Ryanair rapped over votes ahead of salvo on rival's pay
RYANAIR has been slammed by a UK corporate governance group for failing to publish on its website the results of votes taken at its last annual general meeting.
Sarah Wilson, MD of Manifest Proxy Voting agency, a company that monitors corporate governance here and in the UK, has alleged that Ryanair is the only company not to reveal on its website how shareholders voted on resolutions debated at last year's AGM.
Kingspan belatedly posted the results of its 2008 AGM early this year.
The criticism came on the same day that Ryanair chief executive Michael O'Leary said he would be proposing pay cuts for Aer Lingus's non-executive directors at the Aer Lingus AGM next month.

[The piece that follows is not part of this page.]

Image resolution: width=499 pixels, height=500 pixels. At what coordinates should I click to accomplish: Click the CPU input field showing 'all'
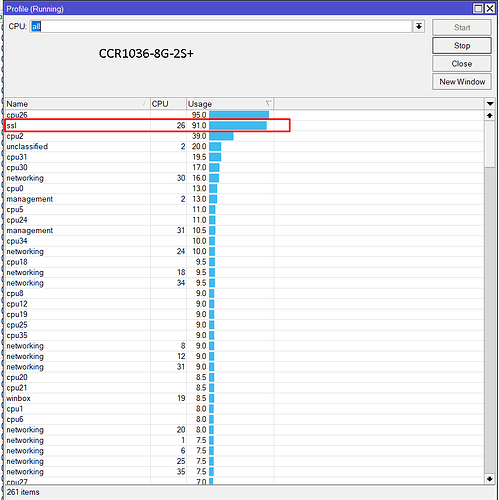click(221, 26)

"We are a little surprised at Ryanair given that their own corporate governance does not seem to be best practice," Ms Wilson told the Irish Independent.
"It really does irritate shareholders to see companies talk about shareholder rights but not uphold them themselves. People in the public eye have to be like Ceasar's wife -- unimpeachable."

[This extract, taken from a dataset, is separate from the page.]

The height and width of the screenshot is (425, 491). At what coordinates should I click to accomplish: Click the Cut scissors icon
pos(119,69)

Shareholders are becoming increasingly vexed by issues of corporate governance. Shareholders at Shell voted earlier this week against pay increases for the oil giant's top executives.
No Irish company, including Ryanair and Aer Lingus, offers shareholders the chance to vote on executive pay despite the European Commission recommendations that all companies in the European Union allow shareholder votes on salary issues.
Ryanair said yesterday it would ask Aer Lingus to cut the salaries of chairman Colm Barrington and the airline's non-executive directors to save money.
Ryanair, a 29.8pc shareholder in Aer Lingus, has tabled two resolutions at the Aer Lingus AGM on June 5 which call for the Aer Lingus chairman's salary to be cut from €140,000 to €35,000 while non-executive directors' salaries would be cut from €36,000 to €17,500.
The resolutions would need the support of the Government and the staff shareholding to succeed.
Aer Lingus has not allowed Ryanair to table a motion to prevent the airline from making secret agreements with senior staff to pay them large sums of money if they choose to leave.
Mr O'Leary dismissed Aer Lingus's 11 non-executive directors as government and union appointees and "useless plodders", adding that their salaries were far too high for a company with a market capitalisation of €300m.
In a statement yesterday, Aer Lingus said it successfully competes every day against Ryanair and Michael O'Leary just isn't believable as any kind of champion of Aer Lingus shareholders. "He continually seeks to mislead everyone for his own motives. For example, today he criticised our non-executive directors' fees as being excessive," the statement said.
"In truth, Aer Lingus non-executive directors' fees are on average 24pc lower than 14 of the top ISEQ companies and this is before they took a voluntary reduction of 20pc," the statement added.